Howard Herman | Designated Hitter: Examining UMass star Makar's spot in Minutemen all-time pantheon
News item: UMass knocks off rival Boston College on a goal in the final seconds.
The third-ranked Minutemen have been nothing short of amazing this year. Coach Greg Carvel, a former colleague of Williams football coach Mark Raymond when both were at Saint Lawrence, has a legitimate chance to guide his team to the Frozen Four.
While I wasn't at the game Friday night (I was watching Scott McGuire Jr. reach 1,000 points for the Drury boys), I did see the video of the game-winning goal. That was a real stunner.
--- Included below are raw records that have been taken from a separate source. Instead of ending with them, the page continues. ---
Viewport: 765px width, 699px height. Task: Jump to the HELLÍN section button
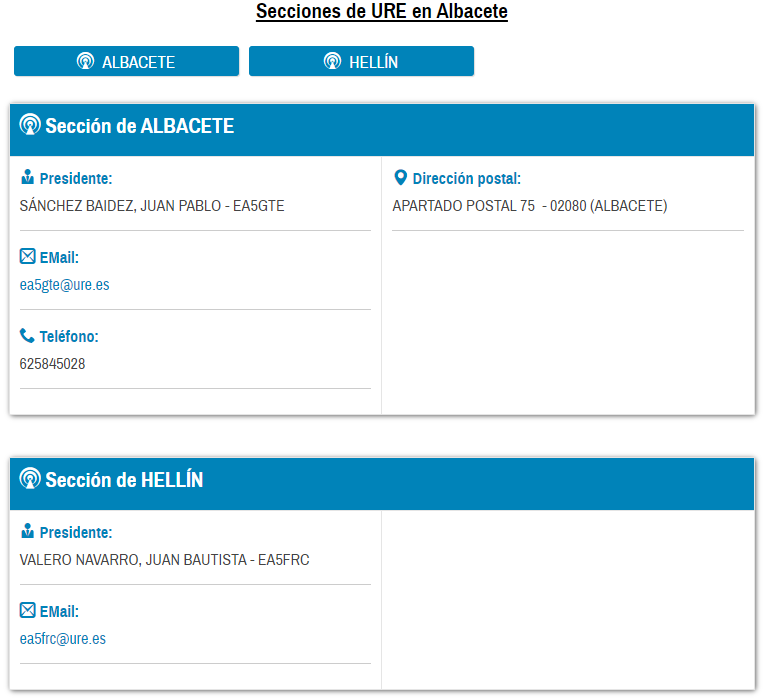coord(361,61)
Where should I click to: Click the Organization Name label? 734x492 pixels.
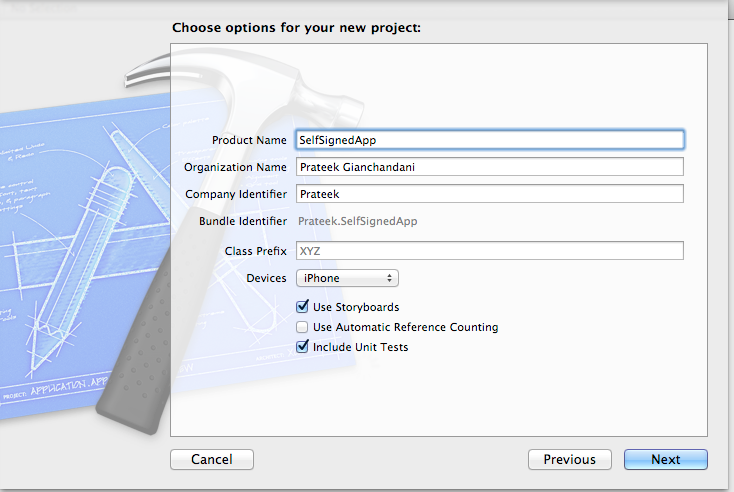(x=236, y=167)
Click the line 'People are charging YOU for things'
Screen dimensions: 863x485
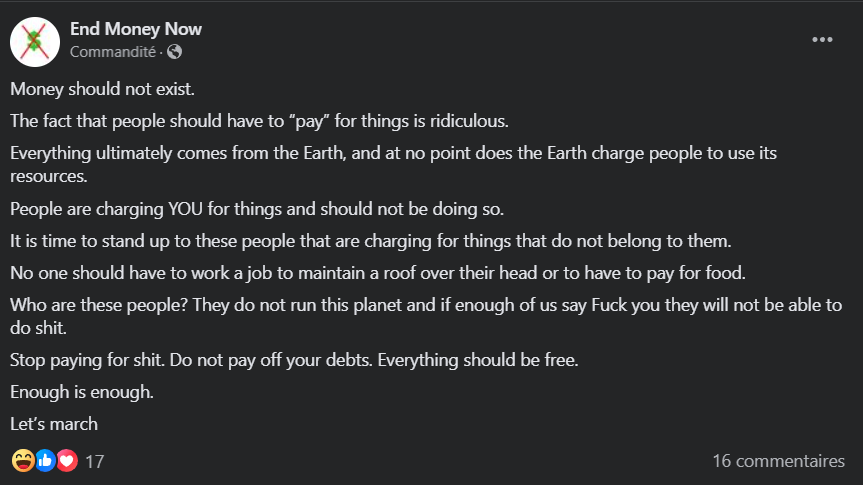coord(257,209)
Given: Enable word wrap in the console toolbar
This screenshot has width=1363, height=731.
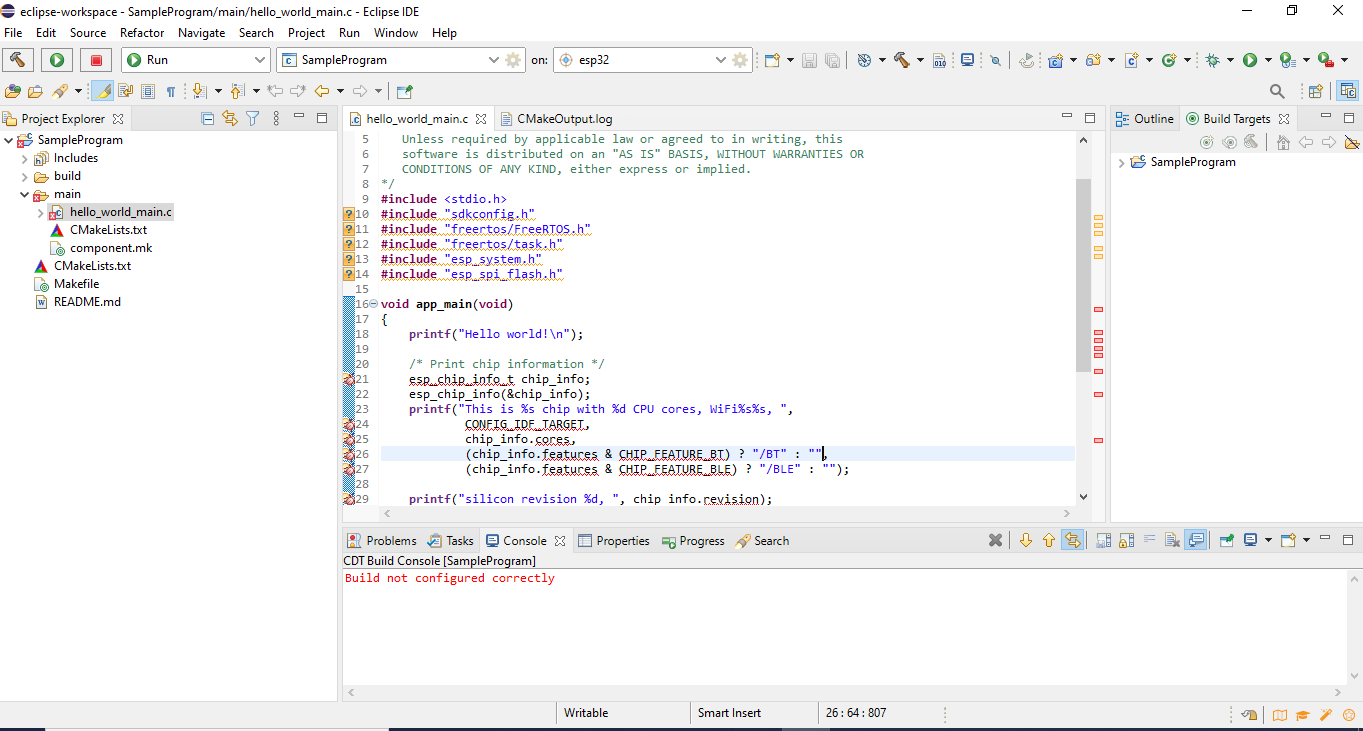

UMass is third in the national poll, but in both the PairWise and RPI ratings, UMass is the No. 2 team in the country, behind only St. Cloud State.
The discussion on my time line for much of last night concerned UMass defenseman Cale Makar, who I've written about in this space before, and where he sits in the pantheon of great athletes in Amherst.
The more I thought about it, the more interesting the discussion became. Are we just talking about what they did in college, or do you include their post-graduate playing careers?
The biggest discussion on my timeline was whether Julius Erving or Marcus Camby should be higher on the UMass list.
If you count their pro careers, Dr. J is in the Hall of Fame, and Camby isn't.
If you compare college careers, both left college early. Camby left after three years and Erving after two. The Doctor was one of six college players to average 20 points and 20 rebounds, while Camby was the national player of the year for a team that went to the Final Four.
For basketball, that would be 1 and 1-A, if you're using only what happened in the Pioneer Valley.
That's why Makar's spot on the list is so up in the air. If he can guide the Minutemen past the first weekend of the NCAA Tournament, that would move him up. If he wins the Hobey Baker Award, given to the best college hockey player, that would move him up even more.
I have long said that if you judge Cale Makar by his NHL Draft year, he was one of the four best youngsters in the world when he was drafted fourth by Colorado. And considering the three players ahead of him are all now in the NHL, that would make him the best amateur.
But Cale Makar's UMass legacy will be determined this year. So let's see where he'll land.
News item: The Red Sox will have multiple replacements for radio broadcaster Tim Neverett.
Last week, WEEI put out a press release, announcing that it will have a rotating group of broadcasters to sit besides Joe Castiglione this summer.
For Red Sox fans who listen on WBEC, WNAW and WSBS in Berkshire County, it is most definitely news.
In all, there are eight names who will drop into the press box at Fenway Park, and on the road this year. It got me thinking.
The only thing I could come up with was a scene from the comedy classic "The Naked Gun."
You might remember that movie as Leslie Nielson and the members of Police Squad had to stop Reggie Jackson — whose mind was being controlled by Ricardo Montalban — from assassinating the Queen of England.
As the game began, the movie switched to the press box, where you heard this from the TV booth: "I'm Curt Gowdy, along with Jim Palmer, Dick Vitale, Mel Allen, Dick Enberg and Dr. Joyce Brothers."
So on Opening Day, will Joe Castiglione throw it to Sean McDonough, Josh Lewin, Mario Impemba, Chris Berman, Lou Merloni, Dale Arnold, Tom Caron and Dave O'Brien?
That's the group of broadcasters that will rotate in and out of the broadcast booth with Castiglione.
So, either it takes eight guys to replace Neverett, or the discussion about wanting Red Sox broadcasts to be a little more talk-show like wasn't as far from the truth as some would have it.
What makes this interesting is that the main play-by-play broadcasters — McDonough, Lewin, Impemba, O'Brien and Arnold — all bring different viewpoints to the booth, and that could make things interesting.
But if Dick Vitale shows up, then all bets are off.